(Saved entries)
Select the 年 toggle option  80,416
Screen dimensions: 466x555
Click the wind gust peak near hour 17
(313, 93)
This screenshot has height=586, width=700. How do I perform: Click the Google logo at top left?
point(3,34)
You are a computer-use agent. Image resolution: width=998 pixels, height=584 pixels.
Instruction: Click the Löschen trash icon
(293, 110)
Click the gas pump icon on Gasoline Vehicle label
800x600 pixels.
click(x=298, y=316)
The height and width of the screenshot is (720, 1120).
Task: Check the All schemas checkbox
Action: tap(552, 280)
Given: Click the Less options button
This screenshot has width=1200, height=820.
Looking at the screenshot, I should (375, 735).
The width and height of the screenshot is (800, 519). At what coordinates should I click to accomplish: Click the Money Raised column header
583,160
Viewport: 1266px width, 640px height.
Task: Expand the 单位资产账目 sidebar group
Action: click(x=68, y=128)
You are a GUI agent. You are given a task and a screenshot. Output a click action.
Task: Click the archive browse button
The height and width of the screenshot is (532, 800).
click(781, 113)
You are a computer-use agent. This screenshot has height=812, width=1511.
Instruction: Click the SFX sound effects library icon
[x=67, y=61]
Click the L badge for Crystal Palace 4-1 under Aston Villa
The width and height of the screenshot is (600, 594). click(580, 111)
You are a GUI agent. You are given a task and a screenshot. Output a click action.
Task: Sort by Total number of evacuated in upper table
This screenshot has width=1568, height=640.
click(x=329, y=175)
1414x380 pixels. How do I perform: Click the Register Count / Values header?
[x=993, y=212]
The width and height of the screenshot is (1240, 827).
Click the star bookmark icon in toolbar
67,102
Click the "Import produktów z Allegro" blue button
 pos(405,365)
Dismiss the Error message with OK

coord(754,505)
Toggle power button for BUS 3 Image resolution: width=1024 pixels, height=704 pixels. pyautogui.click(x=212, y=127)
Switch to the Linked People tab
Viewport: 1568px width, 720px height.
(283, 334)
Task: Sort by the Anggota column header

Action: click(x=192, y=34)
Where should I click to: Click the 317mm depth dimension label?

» Description of the task
Would you transcribe the records above exactly, leaving nothing out?

» Exercise output
Select the 年 toggle option  80,416
Screen dimensions: 466x555
Click the wind gust peak near hour 17
(313, 93)
This screenshot has height=586, width=700. How do I perform: Click the Google logo at top left?
point(3,34)
You are a computer-use agent. Image resolution: width=998 pixels, height=584 pixels.
Instruction: Click the Löschen trash icon
(293, 110)
Click the gas pump icon on Gasoline Vehicle label
800x600 pixels.
click(x=298, y=316)
The height and width of the screenshot is (720, 1120).
Task: Check the All schemas checkbox
Action: tap(552, 280)
Given: Click the Less options button
This screenshot has width=1200, height=820.
Looking at the screenshot, I should (375, 735).
The width and height of the screenshot is (800, 519). At what coordinates should I click to accomplish: Click the Money Raised column header
583,160
Viewport: 1266px width, 640px height.
Task: Expand the 单位资产账目 sidebar group
Action: click(x=68, y=128)
You are a GUI agent. You are given a task and a screenshot. Output a click action.
Task: Click the archive browse button
The height and width of the screenshot is (532, 800).
click(781, 113)
You are a computer-use agent. This screenshot has height=812, width=1511.
Instruction: Click the SFX sound effects library icon
[x=67, y=61]
Click the L badge for Crystal Palace 4-1 under Aston Villa
The width and height of the screenshot is (600, 594). click(580, 111)
You are a GUI agent. You are given a task and a screenshot. Output a click action.
Task: Sort by Total number of evacuated in upper table
This screenshot has width=1568, height=640.
click(x=329, y=175)
1414x380 pixels. How do I perform: Click the Register Count / Values header?
[x=993, y=212]
The width and height of the screenshot is (1240, 827).
Click the star bookmark icon in toolbar
67,102
Click the "Import produktów z Allegro" blue button
 pos(405,365)
Dismiss the Error message with OK

coord(754,505)
Toggle power button for BUS 3 Image resolution: width=1024 pixels, height=704 pixels. pyautogui.click(x=212, y=127)
Switch to the Linked People tab
Viewport: 1568px width, 720px height.
(283, 334)
Task: Sort by the Anggota column header

Action: click(x=192, y=34)
Where should I click to: Click the 317mm depth dimension label?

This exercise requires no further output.